----- Data shown

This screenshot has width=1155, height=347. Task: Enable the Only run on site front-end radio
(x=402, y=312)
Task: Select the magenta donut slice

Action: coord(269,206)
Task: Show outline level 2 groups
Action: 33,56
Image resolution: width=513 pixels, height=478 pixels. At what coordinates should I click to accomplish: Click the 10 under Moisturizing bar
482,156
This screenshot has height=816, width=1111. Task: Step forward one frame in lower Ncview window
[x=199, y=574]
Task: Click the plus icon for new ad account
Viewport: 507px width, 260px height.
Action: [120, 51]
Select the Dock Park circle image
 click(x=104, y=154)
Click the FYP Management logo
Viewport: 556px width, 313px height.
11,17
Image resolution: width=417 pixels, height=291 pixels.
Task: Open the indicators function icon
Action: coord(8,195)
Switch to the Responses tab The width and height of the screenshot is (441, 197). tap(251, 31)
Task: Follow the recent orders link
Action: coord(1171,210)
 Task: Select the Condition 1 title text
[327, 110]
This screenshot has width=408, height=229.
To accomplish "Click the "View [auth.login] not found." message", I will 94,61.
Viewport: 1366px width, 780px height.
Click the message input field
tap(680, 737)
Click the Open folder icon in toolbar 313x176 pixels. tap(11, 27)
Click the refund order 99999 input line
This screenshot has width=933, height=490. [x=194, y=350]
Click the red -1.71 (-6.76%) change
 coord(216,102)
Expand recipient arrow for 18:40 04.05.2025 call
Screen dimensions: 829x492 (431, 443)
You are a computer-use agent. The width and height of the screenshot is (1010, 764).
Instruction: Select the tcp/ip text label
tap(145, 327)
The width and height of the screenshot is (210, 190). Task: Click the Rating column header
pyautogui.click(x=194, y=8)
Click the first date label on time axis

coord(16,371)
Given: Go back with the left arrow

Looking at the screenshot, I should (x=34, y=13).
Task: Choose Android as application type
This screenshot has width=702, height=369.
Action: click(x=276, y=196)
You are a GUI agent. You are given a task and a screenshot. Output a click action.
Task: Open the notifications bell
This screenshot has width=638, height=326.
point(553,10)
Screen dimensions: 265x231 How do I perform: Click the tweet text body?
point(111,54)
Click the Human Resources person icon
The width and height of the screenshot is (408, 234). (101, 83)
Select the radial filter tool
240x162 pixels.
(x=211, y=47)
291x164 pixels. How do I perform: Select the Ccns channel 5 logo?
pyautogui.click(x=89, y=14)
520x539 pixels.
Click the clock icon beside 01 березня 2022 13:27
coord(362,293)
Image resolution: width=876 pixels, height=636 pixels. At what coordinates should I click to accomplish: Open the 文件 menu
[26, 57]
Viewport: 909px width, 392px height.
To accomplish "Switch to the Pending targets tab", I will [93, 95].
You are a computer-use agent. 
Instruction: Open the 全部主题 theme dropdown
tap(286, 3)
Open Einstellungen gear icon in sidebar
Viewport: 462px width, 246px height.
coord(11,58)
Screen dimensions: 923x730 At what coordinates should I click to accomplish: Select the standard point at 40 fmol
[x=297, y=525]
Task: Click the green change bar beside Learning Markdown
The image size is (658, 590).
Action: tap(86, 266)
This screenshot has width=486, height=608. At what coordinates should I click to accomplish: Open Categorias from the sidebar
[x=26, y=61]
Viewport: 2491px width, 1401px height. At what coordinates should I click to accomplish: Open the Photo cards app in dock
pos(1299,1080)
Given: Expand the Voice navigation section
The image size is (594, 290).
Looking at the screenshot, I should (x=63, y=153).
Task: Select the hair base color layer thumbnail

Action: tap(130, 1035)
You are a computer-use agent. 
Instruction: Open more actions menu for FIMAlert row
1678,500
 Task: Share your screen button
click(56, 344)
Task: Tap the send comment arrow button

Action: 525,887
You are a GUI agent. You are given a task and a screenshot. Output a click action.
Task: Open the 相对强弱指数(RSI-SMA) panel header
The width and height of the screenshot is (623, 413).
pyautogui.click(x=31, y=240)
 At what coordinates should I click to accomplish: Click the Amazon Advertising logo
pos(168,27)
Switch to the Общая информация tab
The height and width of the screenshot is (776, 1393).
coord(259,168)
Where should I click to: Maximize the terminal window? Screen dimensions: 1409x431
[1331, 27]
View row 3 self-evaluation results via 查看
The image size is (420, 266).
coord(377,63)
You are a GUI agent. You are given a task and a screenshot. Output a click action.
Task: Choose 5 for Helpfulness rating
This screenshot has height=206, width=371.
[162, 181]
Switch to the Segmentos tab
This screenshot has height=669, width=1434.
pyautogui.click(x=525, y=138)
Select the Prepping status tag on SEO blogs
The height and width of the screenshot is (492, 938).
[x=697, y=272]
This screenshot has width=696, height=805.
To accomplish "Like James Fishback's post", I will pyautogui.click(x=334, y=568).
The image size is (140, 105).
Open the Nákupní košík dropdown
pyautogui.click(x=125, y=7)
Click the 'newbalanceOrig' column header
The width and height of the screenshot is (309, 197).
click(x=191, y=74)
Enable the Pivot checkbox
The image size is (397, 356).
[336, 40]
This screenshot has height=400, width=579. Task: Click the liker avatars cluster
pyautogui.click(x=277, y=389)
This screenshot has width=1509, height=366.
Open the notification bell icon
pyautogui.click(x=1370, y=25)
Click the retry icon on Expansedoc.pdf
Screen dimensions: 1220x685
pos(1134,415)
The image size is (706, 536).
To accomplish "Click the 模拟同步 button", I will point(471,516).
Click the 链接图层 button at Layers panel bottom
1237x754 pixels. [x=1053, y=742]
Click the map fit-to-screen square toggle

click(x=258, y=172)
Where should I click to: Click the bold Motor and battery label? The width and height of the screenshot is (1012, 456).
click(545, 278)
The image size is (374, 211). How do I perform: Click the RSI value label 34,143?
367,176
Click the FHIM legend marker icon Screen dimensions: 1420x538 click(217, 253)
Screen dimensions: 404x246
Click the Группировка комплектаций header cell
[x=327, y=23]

----------

» What needs to be done:
Only the lines above starting with the one with "This screenshot has height=669, width=1434." and going through the one with "Screen dimensions: 404x246" are to be copied, word for word and with both ends kept.

» Problem solution:
This screenshot has height=669, width=1434.
pyautogui.click(x=525, y=138)
Select the Prepping status tag on SEO blogs
The height and width of the screenshot is (492, 938).
[x=697, y=272]
This screenshot has width=696, height=805.
To accomplish "Like James Fishback's post", I will pyautogui.click(x=334, y=568).
The image size is (140, 105).
Open the Nákupní košík dropdown
pyautogui.click(x=125, y=7)
Click the 'newbalanceOrig' column header
The width and height of the screenshot is (309, 197).
click(x=191, y=74)
Enable the Pivot checkbox
The image size is (397, 356).
[336, 40]
This screenshot has height=400, width=579. Task: Click the liker avatars cluster
pyautogui.click(x=277, y=389)
This screenshot has width=1509, height=366.
Open the notification bell icon
pyautogui.click(x=1370, y=25)
Click the retry icon on Expansedoc.pdf
Screen dimensions: 1220x685
pos(1134,415)
The image size is (706, 536).
To accomplish "Click the 模拟同步 button", I will point(471,516).
Click the 链接图层 button at Layers panel bottom
1237x754 pixels. [x=1053, y=742]
Click the map fit-to-screen square toggle

click(x=258, y=172)
Where should I click to: Click the bold Motor and battery label? The width and height of the screenshot is (1012, 456).
click(545, 278)
The image size is (374, 211). How do I perform: Click the RSI value label 34,143?
367,176
Click the FHIM legend marker icon Screen dimensions: 1420x538 click(217, 253)
Screen dimensions: 404x246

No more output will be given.